ABOUT

The PEAQUE project, part of the NSF Convergence Accelerator’s Quantum Technology Track, addresses quantum computing scalability by developing a powerful optical control engine that interfaces cold atom qubits with quantum software.

The core of this engine is a chip-scale Multi-Beam Illumination and Steering (MBIS) system, which leverages the latest advances in nanophotonics and optical materials to generate a multitude of laser spots and precisely focus them on a dense atom array. Each MBIS module includes a pixel array of 10 lithographically patterned devices each capable of emitting 10 individually steerable laser beams, creating a module with 100 beams from a package sized only ~10 cm3, a miniaturization of 3 orders of magnitude over existing technology. Multiplexed modules in an MBIS engine will be able to perform high-speed, parallel gate operations on large 2D or 3D lattices of cold-atom qubits, which is impossible with existing technology. The power of MBIS will enable execution of quantum error correction (QEC) codes specially designed for cold atom qubits toward fault-tolerant computing.

PEAQUE is a multidisciplinary, cross-sector effort to eliminate a bottleneck in scalable quantum computing.

The photonic engine will also power entangled atomic clocks in a large lattice to advance quantum metrology. The complete PEAQUE solution package will accelerate building of a cold-atom noisy intermediate-scale quantum (NISQ) computer with capable of solving optimization problems and performing quantum simulations.

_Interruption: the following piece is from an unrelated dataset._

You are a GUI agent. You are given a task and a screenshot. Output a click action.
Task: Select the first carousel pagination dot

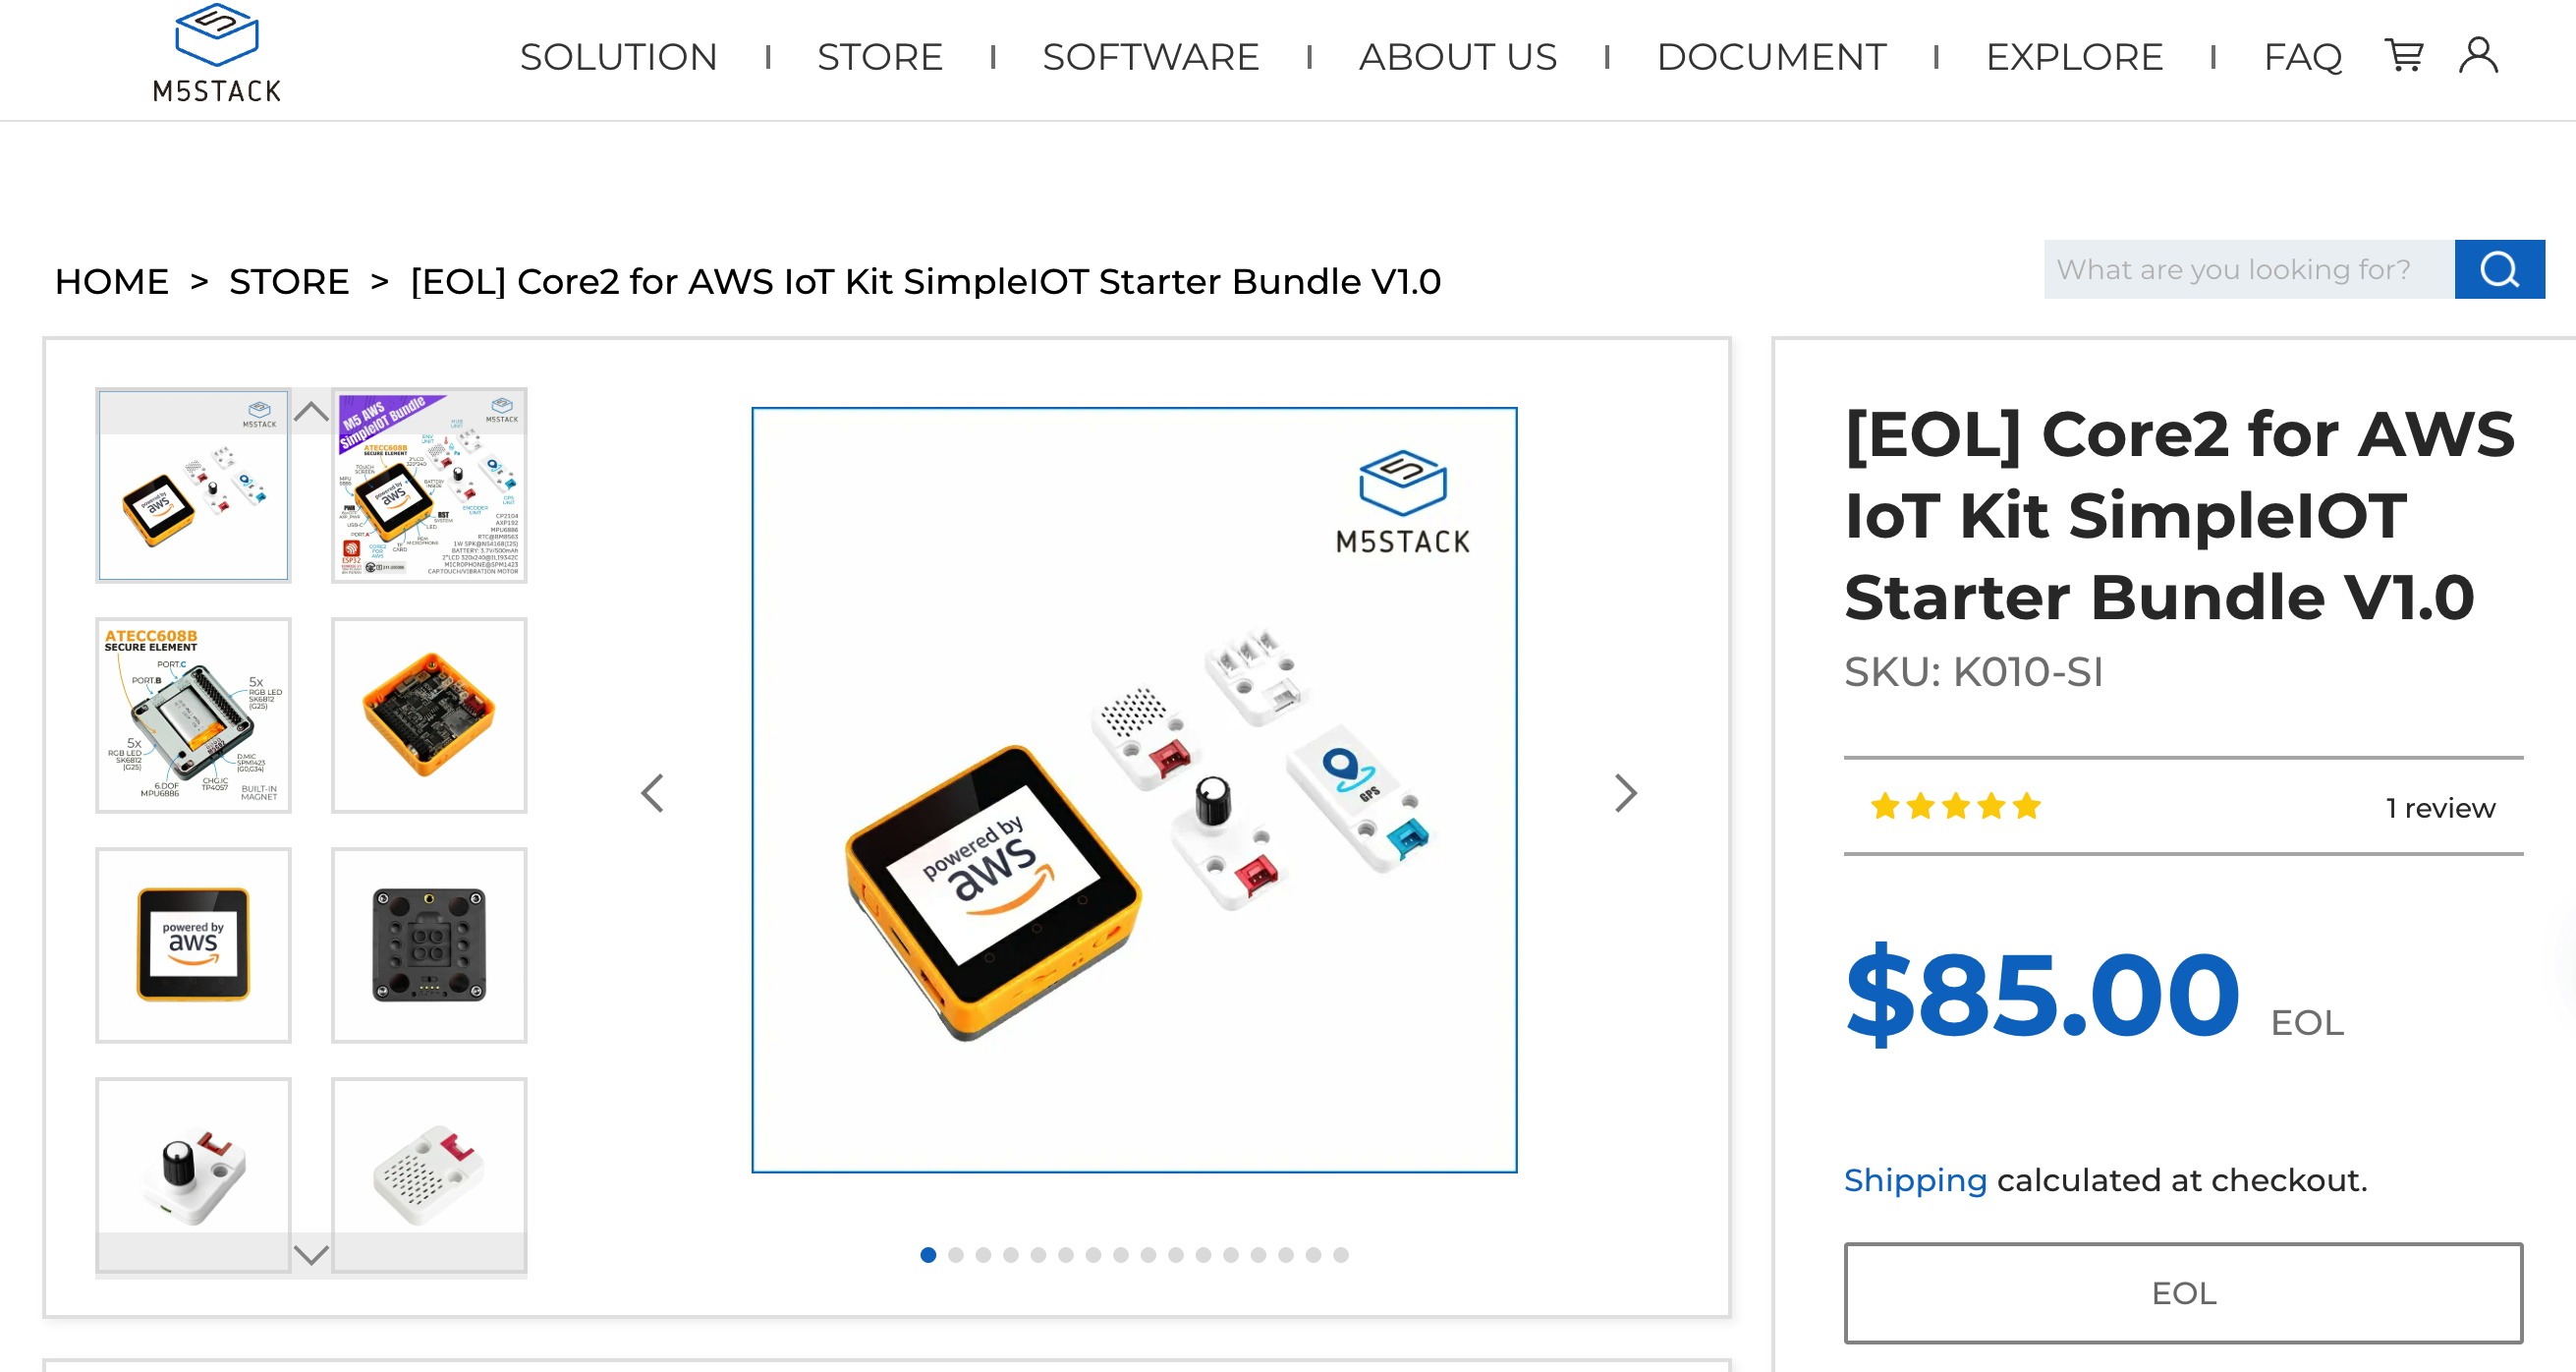[928, 1255]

Cold atom qubits, compared with other qubits (e.g., superconducting circuits, trapped ions, solid-state spins, or photons), have the decisive advantage of the ease in creating a large number of naturally identical qubits. To use them for quantum computing, optical control of each qubit in a large array is indispensable but has been a challenge for current technology. PEAQUE will overcome this bottleneck with MBIS’s unprecedented multibeam control and modulation capability. PEAQUE hardware will be mass produced at wafer-scale using industrial-scale foundries (Sandia National Labs), and disseminated, along with electronics and software, in a solution package to the quantum community.